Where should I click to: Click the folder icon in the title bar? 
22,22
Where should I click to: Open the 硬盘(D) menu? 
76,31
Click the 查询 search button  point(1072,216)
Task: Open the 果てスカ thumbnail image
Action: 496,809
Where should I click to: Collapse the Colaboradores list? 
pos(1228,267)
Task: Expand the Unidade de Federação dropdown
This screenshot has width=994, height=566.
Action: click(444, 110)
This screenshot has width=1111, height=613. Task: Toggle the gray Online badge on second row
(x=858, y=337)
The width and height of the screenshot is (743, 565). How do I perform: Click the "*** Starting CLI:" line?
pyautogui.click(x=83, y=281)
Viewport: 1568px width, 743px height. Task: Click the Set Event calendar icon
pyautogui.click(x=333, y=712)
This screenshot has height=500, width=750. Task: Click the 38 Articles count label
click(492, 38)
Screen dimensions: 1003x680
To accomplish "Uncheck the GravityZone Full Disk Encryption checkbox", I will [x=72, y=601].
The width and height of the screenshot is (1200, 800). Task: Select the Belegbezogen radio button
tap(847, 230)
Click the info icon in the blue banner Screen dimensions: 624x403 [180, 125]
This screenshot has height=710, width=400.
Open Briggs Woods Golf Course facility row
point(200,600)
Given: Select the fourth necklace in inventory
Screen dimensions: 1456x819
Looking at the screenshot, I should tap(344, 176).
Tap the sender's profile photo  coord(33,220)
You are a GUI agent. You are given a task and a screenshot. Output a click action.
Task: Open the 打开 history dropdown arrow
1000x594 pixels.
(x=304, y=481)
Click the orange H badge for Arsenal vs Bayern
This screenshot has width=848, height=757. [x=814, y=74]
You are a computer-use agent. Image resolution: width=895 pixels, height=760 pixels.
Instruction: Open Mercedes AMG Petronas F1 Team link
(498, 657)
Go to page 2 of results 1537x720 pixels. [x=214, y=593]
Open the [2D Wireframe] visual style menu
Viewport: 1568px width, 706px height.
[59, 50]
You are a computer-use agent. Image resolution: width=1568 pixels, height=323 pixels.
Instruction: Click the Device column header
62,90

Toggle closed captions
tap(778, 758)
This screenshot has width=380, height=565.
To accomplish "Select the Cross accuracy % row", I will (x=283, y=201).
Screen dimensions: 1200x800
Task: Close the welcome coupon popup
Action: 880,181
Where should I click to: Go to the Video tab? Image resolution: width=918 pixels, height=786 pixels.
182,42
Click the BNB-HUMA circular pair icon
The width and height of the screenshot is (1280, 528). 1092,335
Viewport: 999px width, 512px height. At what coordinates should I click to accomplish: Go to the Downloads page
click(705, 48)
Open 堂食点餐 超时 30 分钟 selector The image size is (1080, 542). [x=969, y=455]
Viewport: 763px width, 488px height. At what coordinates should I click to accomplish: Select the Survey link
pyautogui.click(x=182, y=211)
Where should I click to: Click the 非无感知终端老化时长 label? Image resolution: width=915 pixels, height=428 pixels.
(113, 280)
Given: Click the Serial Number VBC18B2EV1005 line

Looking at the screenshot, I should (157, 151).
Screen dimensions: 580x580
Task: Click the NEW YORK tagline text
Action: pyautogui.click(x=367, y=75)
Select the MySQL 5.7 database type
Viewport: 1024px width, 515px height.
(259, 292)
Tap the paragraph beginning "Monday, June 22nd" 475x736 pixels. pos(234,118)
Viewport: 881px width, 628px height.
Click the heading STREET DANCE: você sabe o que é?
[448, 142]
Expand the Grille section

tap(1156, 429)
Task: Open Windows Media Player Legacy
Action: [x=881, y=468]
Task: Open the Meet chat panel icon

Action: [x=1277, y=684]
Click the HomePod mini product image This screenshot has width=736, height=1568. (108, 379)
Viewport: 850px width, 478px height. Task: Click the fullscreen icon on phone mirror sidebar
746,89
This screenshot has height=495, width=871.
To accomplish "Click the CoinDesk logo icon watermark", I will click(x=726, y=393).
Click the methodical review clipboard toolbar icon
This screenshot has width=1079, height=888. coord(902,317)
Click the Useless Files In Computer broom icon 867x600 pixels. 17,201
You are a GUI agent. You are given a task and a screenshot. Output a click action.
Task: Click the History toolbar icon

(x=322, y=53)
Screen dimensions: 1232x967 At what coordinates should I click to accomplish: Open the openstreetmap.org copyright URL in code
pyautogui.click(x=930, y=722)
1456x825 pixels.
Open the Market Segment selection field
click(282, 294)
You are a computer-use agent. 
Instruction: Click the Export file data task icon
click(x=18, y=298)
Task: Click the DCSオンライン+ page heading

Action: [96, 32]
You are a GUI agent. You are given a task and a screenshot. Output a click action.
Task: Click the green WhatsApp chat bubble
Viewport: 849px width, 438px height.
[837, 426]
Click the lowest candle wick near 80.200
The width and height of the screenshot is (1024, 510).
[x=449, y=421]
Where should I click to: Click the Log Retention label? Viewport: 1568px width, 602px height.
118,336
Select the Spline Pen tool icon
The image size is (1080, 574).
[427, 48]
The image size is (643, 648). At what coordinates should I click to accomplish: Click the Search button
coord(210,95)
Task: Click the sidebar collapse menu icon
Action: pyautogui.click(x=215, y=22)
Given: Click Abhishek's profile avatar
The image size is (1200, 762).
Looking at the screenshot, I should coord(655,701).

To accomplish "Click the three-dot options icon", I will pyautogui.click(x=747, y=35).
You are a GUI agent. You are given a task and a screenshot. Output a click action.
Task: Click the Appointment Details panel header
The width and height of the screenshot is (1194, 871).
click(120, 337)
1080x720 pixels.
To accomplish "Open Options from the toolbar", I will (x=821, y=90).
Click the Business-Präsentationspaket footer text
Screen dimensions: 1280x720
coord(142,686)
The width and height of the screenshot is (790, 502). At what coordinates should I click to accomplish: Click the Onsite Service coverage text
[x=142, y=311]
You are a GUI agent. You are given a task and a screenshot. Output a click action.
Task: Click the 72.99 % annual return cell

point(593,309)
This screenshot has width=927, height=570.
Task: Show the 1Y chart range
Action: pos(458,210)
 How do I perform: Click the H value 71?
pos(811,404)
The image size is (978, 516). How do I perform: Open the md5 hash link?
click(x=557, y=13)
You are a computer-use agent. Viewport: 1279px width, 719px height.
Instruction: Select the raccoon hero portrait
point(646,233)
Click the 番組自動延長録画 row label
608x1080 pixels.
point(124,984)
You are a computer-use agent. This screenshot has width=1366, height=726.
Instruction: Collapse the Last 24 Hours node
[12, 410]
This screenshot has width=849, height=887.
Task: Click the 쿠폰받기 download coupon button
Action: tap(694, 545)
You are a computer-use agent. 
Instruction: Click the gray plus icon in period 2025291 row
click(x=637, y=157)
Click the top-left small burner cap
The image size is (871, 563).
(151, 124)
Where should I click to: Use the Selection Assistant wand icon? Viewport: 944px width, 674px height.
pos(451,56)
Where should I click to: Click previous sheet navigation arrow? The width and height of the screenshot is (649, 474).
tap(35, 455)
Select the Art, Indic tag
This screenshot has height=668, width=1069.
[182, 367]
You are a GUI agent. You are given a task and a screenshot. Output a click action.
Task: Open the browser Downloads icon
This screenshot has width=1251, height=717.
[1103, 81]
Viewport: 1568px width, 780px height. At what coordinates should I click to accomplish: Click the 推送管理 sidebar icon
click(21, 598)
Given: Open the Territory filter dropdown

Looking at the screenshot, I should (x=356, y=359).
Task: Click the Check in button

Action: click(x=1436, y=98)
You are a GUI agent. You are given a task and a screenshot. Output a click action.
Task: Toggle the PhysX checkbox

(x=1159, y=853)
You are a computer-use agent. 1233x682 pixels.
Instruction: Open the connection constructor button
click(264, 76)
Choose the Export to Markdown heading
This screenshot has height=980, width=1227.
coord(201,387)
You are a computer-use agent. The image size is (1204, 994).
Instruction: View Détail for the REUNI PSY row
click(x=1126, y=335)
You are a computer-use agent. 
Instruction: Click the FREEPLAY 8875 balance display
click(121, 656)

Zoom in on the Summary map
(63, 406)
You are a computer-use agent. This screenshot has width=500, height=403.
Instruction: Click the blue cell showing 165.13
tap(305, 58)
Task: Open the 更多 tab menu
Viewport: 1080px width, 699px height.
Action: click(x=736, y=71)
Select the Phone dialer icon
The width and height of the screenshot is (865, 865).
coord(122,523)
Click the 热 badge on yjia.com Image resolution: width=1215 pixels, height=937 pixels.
* * *
**Work instructions:** Which lines hold the word "profile"? Return all of them from the records above.

**Response area:**
Tap the sender's profile photo  coord(33,220)
Given: Click Abhishek's profile avatar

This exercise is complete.